The United States has accused the authorities in Syria of creating a humanitarian crisis by refusing to allow aid to be delivered in regions affected by a security crackdown aimed at quelling anti-government protests.
"Syrian leaders have no excuse for denying humanitarian assistance by a neutral body like the ICRC [International Committee of the Red Cross]," the White House said in a statement on Saturday.
"If Syria's leaders fail to provide this access, they will once again be showing contempt for the dignity of the
Syrian people," the statement added.
The United Nations and the European Union also voiced grave concerns over the events in Syria.
While UN chief Ban Ki-moon deplored the mounting death toll, Catherine Ashton, the European Union foreign policy chief, echoed US concerns and called on Syria to allow international aid agencies in to help civilians caught up in the increasing violence.
"I deplore the escalating use of brutal force against protesters in Syria in recent days," Ashton said in a statement. "I reiterate my repeated calls on the Syrian authorities to change course."
"This includes releasing all those arrested in connection with protests, as well as other political prisoners who remain under detention despite the recent amnesty announced by President [Bashar al] Assad.
"Those responsible for the violence and killings must be held accountable," said Ashton, calling for Damascus to comply with UN requests to co-operate with its human rights officials.
Ashton also called for Syria to lift its siege of cities where protests had taken place.
The comments came as thousands of Syrians continued to flee to Turkey to escape violence and unrest.

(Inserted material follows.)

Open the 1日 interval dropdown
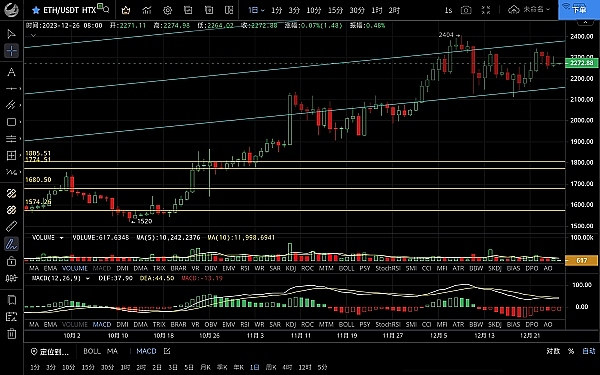Image resolution: width=600 pixels, height=375 pixels. tap(256, 10)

A senior Turkish diplomat said 4,300 Syrians had crossed the border as of Saturday morning and that Turkey was prepared for a further influx.

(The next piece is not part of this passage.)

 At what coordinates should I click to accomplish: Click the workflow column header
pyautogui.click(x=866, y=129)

"Turkey welcomed a great many number of guests in the past in their times of most dire need. We can do that again," Foreign Ministry Deputy Undersecretary Halit Cevik was quoted as saying by state-run Anatolia news agency.
Most of those fleeing come from the town of Jisr al-Shughur and nearby villages, where Syrian troops backed by tanks, helicopters and heavy armour have been operating for several days.
In the Turkish border town of Yayladagi, authorities set up four field hospitals, each with a 10-bed capacity, for emergency cases, the semi-official Anatolia news agency said.
Most of the nearly 50 Syrians, who were wounded in clashes in Jisr al-Shughur or elsewhere recently, were being treated at the state hospital in the Turkish city of Hatay.
One of them, who only identified himself with his first name, Ahmad, told an Associated Press reporter at his hospital bed on Saturday that he was hit by three bullets during a protest in Jisr al-Shughur last Saturday.
"The snipers suddenly started firing onto us from three buildings," a Turkish relative quoted him as saying in Arabic. "I was hit in the neck and chest first but a third bullet found my right arm when I raised it while on the ground.''
The Syrian crackdown on anti-government protests has drawn global condemnation, but Damascus has rejected all criticism.
It has warned the United Nations that a European draft resolution condemning the country for the crackdown would only embolden "extremists and terrorists".